# removing/replacing 2x4 in bathroom/laundry



## shan2themax (Jan 8, 2010)

In my laundry room, I removed some 'soft' drywall.  Behind this I found a rotten 2x4.  My question is this.....  my laundry room and full bathroom connect.  Is there a way that I can replace this 2x4 (it is a bottom plate) without having to tear out the wall for the bathroom?  there is no other rot and no active leak, so it has been that way for a long time and about a 24 in section of it is basically gone.. and there is no wood under this as the bathtub sits right in front of it..... I would upload a picture but I cant find the charger for my camera....

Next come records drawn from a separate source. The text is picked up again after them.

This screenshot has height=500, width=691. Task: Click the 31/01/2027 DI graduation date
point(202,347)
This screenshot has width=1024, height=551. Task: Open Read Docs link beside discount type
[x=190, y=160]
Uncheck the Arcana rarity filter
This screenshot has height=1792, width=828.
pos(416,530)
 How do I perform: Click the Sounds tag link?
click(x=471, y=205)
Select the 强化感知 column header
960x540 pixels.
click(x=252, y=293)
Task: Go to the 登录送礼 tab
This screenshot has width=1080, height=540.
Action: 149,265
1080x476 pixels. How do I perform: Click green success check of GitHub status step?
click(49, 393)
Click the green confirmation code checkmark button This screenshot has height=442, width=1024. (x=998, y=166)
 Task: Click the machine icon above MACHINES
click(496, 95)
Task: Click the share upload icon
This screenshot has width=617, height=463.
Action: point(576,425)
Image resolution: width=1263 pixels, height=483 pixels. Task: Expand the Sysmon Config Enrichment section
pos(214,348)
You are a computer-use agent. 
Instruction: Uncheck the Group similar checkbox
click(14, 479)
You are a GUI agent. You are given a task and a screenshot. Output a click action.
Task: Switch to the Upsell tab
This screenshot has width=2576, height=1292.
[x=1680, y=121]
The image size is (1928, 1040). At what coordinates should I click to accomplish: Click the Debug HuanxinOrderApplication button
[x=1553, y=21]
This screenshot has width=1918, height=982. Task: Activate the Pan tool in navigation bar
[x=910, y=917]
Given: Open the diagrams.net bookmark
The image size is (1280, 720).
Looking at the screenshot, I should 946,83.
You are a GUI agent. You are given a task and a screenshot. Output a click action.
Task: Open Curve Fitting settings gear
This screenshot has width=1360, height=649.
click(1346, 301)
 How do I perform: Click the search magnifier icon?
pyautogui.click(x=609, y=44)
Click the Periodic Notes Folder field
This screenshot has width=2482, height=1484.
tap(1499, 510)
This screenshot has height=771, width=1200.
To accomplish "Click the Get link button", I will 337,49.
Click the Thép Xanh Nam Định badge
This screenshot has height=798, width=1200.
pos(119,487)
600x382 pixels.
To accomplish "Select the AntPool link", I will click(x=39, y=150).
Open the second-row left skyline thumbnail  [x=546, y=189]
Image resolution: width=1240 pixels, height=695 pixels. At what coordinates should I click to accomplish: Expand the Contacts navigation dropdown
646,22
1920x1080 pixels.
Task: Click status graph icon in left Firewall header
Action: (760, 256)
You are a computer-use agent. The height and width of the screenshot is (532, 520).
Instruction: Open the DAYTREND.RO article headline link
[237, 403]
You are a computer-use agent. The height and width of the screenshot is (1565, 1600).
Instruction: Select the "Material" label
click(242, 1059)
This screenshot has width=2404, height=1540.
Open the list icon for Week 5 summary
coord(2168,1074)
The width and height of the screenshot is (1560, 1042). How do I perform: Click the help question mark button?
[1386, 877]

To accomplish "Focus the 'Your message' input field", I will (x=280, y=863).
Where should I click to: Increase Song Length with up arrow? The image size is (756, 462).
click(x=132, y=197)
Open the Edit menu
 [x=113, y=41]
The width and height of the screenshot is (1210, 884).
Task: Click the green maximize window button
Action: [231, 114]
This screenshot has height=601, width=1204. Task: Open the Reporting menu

Also, I need to put support under this part of the house so that I can turn my w/d around and have them sitting along the same said wall, but they are front loaders so I dont want to  put them there without support.... 


Thanks


----------



## GBR (Jan 9, 2010)

"and about a 24 in section of it is basically gone.. and there is no wood under this as the bathtub sits right in front of it...." ---------------------   no need to pull the tub, just cut the drywall nails in the sole plate and to the floor. Add a new piece. Cut out the rotten PART of the stud, sister a new stud NEXT to it. Won't mess up the bathroom side at all, if you are careful. Use screws in stud/stud and nails in stud/plates.Add blocking same thickness as floor joists underneath for support.    Check for rotten joists.

Be safe, Gary


----------